2. The text classification method according to claim 1, wherein the step 2 comprises: step 2-1: creating a trie based on a sensitive-word dictionary; and step 2-2: adding a fail pointer to the trie.
3. The text classification method according to claim 1, wherein the step 3 comprises: step 3-1: performing preprocessing on the to-be-tested text; and step 3-2: detecting the illegal content through a trained recurrent neural network model.
4. The text classification method according to claim 3, wherein the preprocessing in the step 3-1 is word segmentation processing of the to-be-tested text.
5. The text classification method according to claim 3, wherein the recurrent neural network model in step 3-2 is trained through: step 3-2-1: performing a vectorization operation on tagged training text based on an illegal lexicon; and step 3-2-2: inputting a tagged text vector into a recurrent neural network to train, and outputting the trained recurrent neural network model.

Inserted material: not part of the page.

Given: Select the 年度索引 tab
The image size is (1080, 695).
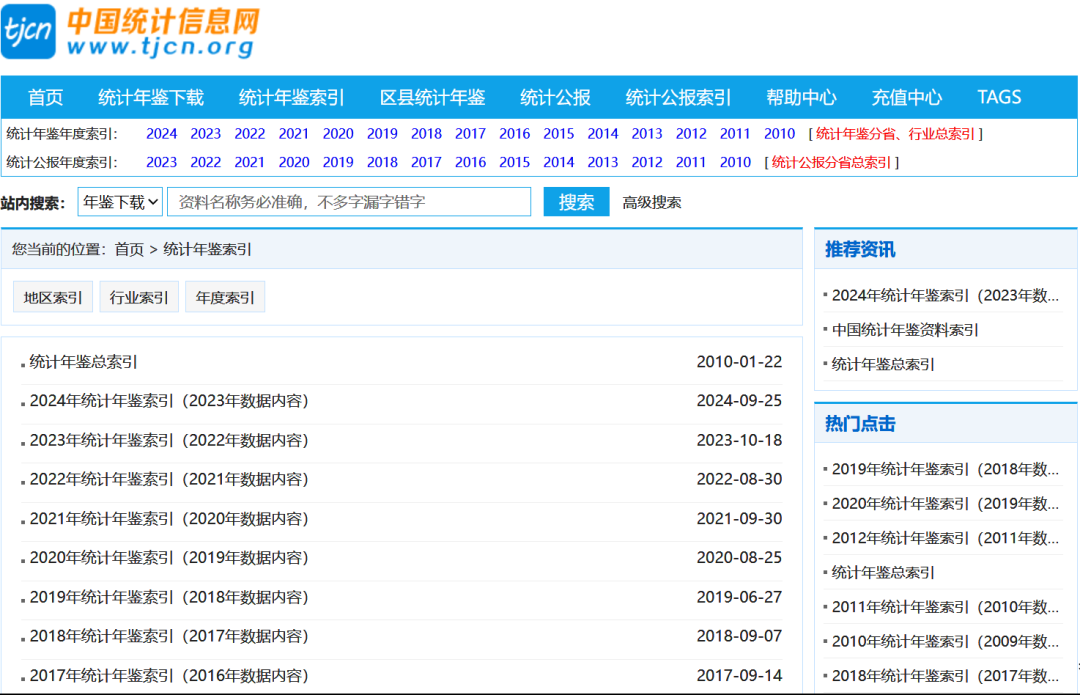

6. The text classification method according to claim 5, wherein the text vector in the step 3-2-2 is a word frequency vector of a word belonging to the illegal lexicon and contained in the training text.
7. The text classification method according to claim 1, wherein the step 5 comprises determining, based on a sensitive-word dictionary, a sensitive word category to which the sensitive word belongs.
8. The text classification method according to claim 1, wherein the step 7 comprises scoring the to-be-tested text through a recurrent neural network, wherein a category with a score exceeding a set value is the text category.
9. A text classification method, comprising: acquiring a to-be-tested text; detecting a sensitive word through an Aho-Corasick (AC) automaton to determine whether the to-be-tested text contains the sensitive word; andin response to a determination result that the to-be-tested text contains the sensitive word, determining a text category of the to-be-tested text based on the sensitive word contained in the to-be-tested text.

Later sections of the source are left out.